### Record set

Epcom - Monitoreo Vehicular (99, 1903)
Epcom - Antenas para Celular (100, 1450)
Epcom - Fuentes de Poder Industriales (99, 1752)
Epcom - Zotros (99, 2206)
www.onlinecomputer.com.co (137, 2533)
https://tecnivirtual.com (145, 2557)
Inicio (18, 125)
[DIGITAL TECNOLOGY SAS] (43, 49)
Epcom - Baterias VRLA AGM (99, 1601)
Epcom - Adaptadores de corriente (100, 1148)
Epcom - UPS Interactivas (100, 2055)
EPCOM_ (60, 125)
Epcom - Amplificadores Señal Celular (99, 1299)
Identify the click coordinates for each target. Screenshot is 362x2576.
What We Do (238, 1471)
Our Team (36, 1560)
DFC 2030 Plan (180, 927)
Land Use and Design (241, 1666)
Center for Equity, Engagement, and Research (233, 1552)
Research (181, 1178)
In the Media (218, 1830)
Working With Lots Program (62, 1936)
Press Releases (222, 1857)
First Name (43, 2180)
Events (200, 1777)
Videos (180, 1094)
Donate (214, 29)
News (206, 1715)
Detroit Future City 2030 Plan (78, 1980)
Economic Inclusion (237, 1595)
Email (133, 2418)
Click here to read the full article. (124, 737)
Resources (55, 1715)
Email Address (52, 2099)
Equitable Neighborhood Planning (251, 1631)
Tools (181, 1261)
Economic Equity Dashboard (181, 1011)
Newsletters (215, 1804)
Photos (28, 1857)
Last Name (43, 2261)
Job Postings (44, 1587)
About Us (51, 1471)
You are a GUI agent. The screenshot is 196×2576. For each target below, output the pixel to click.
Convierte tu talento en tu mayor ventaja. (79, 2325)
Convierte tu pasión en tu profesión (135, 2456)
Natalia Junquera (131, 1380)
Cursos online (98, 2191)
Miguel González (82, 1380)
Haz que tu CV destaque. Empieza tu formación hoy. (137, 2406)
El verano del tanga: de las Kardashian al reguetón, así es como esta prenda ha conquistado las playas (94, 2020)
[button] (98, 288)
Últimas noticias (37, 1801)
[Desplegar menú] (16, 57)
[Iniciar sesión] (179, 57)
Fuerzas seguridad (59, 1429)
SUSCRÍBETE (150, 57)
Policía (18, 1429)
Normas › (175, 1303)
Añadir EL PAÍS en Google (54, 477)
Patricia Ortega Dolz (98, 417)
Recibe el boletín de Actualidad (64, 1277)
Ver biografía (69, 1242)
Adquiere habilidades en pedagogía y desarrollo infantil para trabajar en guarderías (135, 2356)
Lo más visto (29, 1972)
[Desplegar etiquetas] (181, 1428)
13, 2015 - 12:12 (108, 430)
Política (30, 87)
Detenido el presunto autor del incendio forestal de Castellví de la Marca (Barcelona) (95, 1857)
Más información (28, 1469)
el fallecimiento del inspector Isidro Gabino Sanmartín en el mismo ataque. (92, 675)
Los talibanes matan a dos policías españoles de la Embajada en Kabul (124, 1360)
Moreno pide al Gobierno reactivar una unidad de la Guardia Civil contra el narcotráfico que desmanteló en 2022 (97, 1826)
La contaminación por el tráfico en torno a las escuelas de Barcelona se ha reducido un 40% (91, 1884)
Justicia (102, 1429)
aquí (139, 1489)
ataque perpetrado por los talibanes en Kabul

######

■ What you will do ■
Copy out the lines of the data where the word "para" can be found.

■ Response area ■
Epcom - Antenas para Celular (100, 1450)
Adquiere habilidades en pedagogía y desarrollo infantil para trabajar en guarderías (135, 2356)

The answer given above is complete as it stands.